* **Short problem**: Turn the lines from the first one up to and including the line with "Click the 항목" into a JSON list of strings, one string per line, leaving out any blank lines.

* **Supplied data**:

◇ ◇ ◇ ◇ ◇ ◇ ◇

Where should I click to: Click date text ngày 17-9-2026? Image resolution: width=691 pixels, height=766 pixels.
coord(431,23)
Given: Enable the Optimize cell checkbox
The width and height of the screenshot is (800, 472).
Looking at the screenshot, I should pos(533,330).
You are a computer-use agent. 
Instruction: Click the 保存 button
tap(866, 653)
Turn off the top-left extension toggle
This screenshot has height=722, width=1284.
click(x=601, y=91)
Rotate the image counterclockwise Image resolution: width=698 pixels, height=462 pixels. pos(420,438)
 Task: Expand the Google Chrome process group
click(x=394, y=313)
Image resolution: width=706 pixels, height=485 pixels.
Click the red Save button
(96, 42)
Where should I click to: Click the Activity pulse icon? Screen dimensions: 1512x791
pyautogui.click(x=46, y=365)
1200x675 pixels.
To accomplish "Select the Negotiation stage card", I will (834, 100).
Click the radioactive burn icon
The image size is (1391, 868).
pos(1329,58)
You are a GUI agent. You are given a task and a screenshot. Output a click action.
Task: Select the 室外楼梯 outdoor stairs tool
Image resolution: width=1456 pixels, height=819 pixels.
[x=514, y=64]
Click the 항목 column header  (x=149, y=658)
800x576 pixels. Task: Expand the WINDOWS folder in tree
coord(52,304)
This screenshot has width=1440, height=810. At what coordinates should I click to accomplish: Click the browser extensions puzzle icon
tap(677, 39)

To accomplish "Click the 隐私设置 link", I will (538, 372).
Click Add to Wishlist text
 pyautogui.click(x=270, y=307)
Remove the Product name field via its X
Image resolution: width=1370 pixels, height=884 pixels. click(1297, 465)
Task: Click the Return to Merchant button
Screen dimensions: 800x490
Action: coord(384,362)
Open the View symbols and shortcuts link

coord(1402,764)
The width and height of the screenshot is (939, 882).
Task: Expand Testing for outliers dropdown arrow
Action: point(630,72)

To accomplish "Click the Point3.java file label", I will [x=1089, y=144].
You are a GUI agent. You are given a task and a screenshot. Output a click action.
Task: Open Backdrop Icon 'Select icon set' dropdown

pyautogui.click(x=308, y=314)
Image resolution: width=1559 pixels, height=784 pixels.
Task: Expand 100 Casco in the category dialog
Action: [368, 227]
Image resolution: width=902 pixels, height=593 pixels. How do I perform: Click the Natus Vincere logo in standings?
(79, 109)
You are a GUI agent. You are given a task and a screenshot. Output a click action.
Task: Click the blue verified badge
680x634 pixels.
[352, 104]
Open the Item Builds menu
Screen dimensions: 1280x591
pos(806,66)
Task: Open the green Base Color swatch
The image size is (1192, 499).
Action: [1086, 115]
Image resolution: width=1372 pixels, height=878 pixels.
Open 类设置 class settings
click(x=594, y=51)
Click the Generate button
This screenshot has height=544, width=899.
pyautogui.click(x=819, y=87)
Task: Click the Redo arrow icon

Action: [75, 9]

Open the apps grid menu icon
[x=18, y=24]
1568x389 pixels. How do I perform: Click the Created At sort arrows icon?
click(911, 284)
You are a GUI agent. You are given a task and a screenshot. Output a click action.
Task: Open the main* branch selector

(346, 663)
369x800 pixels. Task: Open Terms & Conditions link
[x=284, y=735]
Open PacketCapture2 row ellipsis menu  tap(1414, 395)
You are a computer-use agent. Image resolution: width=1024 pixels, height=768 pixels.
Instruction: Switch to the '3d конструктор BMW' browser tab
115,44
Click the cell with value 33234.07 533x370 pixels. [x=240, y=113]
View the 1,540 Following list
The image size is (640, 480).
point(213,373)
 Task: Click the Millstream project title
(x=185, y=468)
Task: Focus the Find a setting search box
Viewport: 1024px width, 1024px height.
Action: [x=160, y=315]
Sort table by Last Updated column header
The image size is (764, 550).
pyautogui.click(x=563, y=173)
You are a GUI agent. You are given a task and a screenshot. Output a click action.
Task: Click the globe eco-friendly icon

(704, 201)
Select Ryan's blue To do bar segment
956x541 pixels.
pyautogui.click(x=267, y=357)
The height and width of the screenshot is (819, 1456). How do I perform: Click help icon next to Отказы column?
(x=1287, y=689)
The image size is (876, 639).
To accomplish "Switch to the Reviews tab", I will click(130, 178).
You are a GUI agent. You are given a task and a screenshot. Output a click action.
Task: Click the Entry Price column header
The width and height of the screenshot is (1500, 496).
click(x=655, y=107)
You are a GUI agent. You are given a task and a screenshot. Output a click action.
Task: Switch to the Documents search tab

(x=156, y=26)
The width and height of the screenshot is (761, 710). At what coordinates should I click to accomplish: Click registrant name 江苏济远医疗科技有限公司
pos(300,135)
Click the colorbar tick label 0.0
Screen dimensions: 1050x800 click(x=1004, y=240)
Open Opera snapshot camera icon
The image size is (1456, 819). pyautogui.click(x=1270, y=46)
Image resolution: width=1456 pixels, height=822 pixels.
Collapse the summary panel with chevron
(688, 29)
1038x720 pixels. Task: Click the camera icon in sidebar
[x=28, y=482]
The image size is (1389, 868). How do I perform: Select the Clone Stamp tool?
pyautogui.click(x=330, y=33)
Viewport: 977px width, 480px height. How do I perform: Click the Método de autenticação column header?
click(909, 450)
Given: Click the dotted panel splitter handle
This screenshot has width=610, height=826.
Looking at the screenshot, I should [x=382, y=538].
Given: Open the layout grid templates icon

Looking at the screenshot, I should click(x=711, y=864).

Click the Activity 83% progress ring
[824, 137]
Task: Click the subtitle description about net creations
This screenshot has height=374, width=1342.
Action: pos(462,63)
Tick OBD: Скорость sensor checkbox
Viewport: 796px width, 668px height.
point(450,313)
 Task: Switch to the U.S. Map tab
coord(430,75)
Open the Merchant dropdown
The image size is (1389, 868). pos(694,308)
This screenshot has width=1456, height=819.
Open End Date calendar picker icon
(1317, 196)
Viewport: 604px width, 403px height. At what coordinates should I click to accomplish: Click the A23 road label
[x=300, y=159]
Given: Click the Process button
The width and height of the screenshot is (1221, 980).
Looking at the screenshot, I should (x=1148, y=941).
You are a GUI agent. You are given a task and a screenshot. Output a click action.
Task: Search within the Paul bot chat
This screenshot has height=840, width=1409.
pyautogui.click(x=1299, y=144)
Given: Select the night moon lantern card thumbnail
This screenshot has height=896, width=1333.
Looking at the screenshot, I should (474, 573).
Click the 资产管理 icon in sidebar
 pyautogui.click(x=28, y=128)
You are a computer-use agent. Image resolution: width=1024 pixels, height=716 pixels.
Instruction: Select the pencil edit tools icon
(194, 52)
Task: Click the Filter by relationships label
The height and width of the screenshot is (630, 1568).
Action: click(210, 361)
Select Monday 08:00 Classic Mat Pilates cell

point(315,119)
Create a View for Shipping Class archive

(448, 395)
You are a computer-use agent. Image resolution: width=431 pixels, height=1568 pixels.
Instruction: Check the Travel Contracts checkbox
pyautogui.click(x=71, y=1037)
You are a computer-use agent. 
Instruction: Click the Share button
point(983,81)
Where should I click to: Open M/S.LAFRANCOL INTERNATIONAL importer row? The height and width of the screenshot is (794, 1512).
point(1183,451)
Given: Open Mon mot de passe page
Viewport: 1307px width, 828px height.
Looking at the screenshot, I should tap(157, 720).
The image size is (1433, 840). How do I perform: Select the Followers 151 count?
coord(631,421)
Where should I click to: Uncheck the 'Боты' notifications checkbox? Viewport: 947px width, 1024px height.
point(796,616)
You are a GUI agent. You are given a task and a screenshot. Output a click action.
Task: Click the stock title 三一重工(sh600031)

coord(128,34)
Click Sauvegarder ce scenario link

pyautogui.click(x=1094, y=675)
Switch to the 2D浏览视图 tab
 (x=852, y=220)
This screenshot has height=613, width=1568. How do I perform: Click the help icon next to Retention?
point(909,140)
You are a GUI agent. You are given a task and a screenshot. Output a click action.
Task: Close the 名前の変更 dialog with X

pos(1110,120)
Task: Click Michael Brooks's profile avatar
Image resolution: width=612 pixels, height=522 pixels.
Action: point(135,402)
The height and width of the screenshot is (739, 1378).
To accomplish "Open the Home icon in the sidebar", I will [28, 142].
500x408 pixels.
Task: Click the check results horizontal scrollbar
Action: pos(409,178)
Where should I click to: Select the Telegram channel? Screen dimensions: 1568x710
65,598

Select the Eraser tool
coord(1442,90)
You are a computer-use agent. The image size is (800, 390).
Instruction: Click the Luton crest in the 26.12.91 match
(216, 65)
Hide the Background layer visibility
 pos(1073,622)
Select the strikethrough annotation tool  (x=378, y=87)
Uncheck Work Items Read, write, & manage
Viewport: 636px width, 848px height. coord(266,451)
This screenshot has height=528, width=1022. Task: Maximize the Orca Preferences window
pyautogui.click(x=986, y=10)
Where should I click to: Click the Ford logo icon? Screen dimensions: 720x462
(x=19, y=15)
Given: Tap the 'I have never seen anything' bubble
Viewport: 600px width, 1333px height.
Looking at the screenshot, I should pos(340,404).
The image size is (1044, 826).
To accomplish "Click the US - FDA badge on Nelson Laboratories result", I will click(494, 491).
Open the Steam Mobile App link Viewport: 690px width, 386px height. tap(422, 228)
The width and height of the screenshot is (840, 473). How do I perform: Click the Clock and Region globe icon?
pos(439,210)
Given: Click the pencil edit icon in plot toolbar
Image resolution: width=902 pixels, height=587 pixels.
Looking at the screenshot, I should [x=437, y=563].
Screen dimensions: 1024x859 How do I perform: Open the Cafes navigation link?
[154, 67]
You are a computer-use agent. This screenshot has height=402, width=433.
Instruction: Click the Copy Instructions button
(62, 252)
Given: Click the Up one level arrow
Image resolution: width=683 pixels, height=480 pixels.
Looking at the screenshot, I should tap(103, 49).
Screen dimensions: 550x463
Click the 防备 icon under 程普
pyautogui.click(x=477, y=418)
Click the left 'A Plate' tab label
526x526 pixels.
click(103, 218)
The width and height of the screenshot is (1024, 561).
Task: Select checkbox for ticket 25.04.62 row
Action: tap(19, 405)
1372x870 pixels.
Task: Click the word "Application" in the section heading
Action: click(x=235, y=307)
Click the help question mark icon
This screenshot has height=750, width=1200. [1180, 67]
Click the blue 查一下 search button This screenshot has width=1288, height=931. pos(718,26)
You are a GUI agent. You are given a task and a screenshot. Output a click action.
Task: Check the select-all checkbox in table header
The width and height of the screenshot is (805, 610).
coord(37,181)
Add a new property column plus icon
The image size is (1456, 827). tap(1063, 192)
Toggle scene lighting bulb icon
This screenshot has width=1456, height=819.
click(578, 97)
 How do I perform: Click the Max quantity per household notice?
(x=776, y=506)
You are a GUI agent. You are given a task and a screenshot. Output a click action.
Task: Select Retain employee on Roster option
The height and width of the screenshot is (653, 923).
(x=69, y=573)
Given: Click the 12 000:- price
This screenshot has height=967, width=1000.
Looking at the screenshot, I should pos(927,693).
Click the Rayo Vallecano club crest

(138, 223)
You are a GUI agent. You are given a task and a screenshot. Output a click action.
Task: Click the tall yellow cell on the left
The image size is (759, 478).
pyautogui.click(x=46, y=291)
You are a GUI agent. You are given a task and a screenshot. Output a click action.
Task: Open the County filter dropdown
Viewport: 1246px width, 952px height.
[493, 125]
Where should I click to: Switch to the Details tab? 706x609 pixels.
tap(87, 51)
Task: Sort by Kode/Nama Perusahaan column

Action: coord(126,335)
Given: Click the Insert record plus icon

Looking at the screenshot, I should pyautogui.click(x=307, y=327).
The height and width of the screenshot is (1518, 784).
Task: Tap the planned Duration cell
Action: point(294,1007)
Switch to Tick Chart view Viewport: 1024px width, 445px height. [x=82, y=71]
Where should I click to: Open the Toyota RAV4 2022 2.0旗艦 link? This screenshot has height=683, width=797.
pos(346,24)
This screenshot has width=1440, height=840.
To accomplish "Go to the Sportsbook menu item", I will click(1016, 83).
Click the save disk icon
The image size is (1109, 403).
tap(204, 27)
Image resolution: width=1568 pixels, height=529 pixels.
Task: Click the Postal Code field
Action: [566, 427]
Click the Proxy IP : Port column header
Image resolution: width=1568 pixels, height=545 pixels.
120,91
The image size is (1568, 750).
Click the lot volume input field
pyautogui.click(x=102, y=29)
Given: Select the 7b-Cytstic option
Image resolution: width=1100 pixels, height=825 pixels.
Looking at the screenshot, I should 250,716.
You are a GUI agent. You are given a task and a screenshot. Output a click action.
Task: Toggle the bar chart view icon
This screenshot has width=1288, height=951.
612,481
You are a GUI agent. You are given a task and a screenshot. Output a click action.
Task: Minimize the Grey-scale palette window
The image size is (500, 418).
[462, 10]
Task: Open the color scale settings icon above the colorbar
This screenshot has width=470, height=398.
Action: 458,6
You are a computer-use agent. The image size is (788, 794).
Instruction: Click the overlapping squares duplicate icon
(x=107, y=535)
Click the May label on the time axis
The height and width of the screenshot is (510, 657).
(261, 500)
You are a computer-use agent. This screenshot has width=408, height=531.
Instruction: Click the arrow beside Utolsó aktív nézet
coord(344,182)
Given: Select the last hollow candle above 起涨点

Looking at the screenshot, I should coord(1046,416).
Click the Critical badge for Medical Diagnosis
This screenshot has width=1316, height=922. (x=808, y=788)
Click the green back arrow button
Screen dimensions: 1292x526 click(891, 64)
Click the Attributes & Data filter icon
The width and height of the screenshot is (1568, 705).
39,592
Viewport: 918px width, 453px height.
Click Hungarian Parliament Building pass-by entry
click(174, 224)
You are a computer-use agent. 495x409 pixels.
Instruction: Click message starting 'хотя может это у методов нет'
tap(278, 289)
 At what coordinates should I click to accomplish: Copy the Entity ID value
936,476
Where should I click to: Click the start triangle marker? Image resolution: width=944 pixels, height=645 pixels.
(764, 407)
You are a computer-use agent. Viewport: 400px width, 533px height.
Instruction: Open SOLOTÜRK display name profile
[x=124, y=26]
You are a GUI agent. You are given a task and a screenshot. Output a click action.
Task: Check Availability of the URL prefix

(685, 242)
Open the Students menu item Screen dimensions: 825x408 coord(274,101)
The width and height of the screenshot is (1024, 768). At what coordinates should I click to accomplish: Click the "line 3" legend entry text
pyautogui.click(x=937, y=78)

◇ ◇ ◇ ◇ ◇ ◇ ◇

* **Solution for this task**:
[
  "Where should I click to: Click date text ngày 17-9-2026? Image resolution: width=691 pixels, height=766 pixels.",
  "coord(431,23)",
  "Given: Enable the Optimize cell checkbox",
  "The width and height of the screenshot is (800, 472).",
  "Looking at the screenshot, I should pos(533,330).",
  "You are a computer-use agent. ",
  "Instruction: Click the 保存 button",
  "tap(866, 653)",
  "Turn off the top-left extension toggle",
  "This screenshot has height=722, width=1284.",
  "click(x=601, y=91)",
  "Rotate the image counterclockwise Image resolution: width=698 pixels, height=462 pixels. pos(420,438)",
  " Task: Expand the Google Chrome process group",
  "click(x=394, y=313)",
  "Image resolution: width=706 pixels, height=485 pixels.",
  "Click the red Save button",
  "(96, 42)",
  "Where should I click to: Click the Activity pulse icon? Screen dimensions: 1512x791",
  "pyautogui.click(x=46, y=365)",
  "1200x675 pixels.",
  "To accomplish \"Select the Negotiation stage card\", I will (834, 100).",
  "Click the radioactive burn icon",
  "The image size is (1391, 868).",
  "pos(1329,58)",
  "You are a GUI agent. You are given a task and a screenshot. Output a click action.",
  "Task: Select the 室外楼梯 outdoor stairs tool",
  "Image resolution: width=1456 pixels, height=819 pixels.",
  "[x=514, y=64]",
  "Click the 항목 column header  (x=149, y=658)"
]